* [EXTRACT PROVIDED]
»»

Lawsonite is extremely rare as a faceted stone, seldom reported and generally unavailable.
The International Gem Society (IGS) has a list of businesses offering gemstone appraisal services.
|Crystallography||Orthorhombic. Crystals prismatic; massive, granular.|
|Colors||Colorless, white, gray, blue, pinkish.|
|Luster||Vitreous to greasy.|
|Cleavage||Perfect in 2 directions.|
|Stone Sizes||The maximum likely is 2-3 carats. Gems are pale blue in color.|
|Pleochroism||Blue/yellow-green/colorless or pale brownish yellow/deep blue-green/yellowish.|
Optics: a = 1.665; β= 1.674-1.675; γ= 1.684-1.686.
Biaxial (+), 2V= 84°.
Occurrence: Low-temperature metamorphic rocks; metamorphic schists; glaucophane schists. Santa Clara, Cuba; Italy; Japan: New Caledonia: France; Italy; other locations.
Tiburon Peninsula, California: original material.
Covelo, Mendocino County, California: 2-inch crystals.
Comments: Lawsonite is extremely rare as a faceted stone, seldom reported and generally unavailable.
Name: After Professor A. C. Lawson of the University of California.

««

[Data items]
»»

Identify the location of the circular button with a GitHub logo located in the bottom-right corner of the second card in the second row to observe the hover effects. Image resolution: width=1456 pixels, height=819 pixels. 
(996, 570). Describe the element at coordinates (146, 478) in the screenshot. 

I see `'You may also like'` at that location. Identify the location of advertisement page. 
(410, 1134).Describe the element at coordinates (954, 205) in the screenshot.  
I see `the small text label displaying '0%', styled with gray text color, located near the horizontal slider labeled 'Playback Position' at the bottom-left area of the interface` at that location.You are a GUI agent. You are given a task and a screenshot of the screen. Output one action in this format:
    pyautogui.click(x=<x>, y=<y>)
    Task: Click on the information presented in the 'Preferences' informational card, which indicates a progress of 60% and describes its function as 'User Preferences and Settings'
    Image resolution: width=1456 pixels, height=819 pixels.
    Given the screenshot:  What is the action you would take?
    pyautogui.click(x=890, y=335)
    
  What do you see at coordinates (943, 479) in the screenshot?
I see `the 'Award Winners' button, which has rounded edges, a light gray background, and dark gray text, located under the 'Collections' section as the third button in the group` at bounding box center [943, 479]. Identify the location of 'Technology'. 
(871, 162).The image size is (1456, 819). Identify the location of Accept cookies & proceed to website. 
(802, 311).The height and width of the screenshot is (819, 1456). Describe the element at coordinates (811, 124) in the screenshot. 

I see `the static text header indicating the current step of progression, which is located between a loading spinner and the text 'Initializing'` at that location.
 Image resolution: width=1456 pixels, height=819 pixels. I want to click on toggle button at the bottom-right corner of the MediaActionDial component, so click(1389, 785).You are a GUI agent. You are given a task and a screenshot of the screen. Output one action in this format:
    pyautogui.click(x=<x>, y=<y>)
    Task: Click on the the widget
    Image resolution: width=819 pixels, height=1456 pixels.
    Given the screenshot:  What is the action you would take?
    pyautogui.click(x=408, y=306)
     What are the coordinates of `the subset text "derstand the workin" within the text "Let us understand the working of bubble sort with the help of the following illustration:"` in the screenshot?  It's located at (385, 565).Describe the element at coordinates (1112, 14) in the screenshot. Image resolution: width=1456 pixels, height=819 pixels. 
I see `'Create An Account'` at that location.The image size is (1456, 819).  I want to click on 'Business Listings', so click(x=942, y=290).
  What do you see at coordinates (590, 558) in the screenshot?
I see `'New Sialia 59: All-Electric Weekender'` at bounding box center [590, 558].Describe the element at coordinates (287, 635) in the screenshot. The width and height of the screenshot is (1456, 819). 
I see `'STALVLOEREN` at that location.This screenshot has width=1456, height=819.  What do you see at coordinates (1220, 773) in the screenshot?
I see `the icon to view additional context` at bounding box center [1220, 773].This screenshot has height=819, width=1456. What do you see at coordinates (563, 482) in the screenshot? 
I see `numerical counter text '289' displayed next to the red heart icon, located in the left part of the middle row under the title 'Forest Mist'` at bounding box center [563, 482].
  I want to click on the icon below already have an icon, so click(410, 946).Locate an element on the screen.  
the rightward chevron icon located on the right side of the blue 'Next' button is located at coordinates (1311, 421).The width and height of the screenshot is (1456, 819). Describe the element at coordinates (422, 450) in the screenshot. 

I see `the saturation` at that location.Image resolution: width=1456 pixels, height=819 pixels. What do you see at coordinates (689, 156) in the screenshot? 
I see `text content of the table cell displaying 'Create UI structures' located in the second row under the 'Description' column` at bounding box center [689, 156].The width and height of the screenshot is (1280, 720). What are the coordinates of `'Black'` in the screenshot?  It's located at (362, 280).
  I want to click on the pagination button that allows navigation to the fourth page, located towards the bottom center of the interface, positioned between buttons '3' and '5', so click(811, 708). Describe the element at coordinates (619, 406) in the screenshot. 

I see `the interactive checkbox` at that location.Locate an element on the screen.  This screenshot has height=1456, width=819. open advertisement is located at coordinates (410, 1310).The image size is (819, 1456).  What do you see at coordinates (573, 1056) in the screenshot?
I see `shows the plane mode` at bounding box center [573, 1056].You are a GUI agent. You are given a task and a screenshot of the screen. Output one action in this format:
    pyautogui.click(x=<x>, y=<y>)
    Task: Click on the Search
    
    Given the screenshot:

««

* [EXERCISE REQUIREMENTS]
A) Answer these questions about the lawsonite text, one per line:
(i) What luster does lawsonite have?
(ii) How is its cleavage described?
(iii) After whom is lawsonite named?
B) For each statement, decide whether it agrees with the lawsonite text. Give yes or no with the deciding words quoted.
(i) Lawsonite crystallizes in the orthorhombic system.
(ii) Faceted lawsonite is easy to obtain.
(iii) The Covelo locality in Mendocino County has produced crystals of about two inches.
C) Duplicate the stretch of the lawsonite text from "Tiburon Peninsula, California: original" through "University of California.".

* [SOLUTIONS PER TASK]
A)
(i) Vitreous to greasy.
(ii) Perfect in 2 directions.
(iii) Professor A. C. Lawson of the University of California.

B)
(i) Yes: "Orthorhombic."
(ii) No: "seldom reported and generally unavailable."
(iii) Yes: "Covelo, Mendocino County, California: 2-inch crystals."

C)
Tiburon Peninsula, California: original material.
Covelo, Mendocino County, California: 2-inch crystals.
Comments: Lawsonite is extremely rare as a faceted stone, seldom reported and generally unavailable.
Name: After Professor A. C. Lawson of the University of California.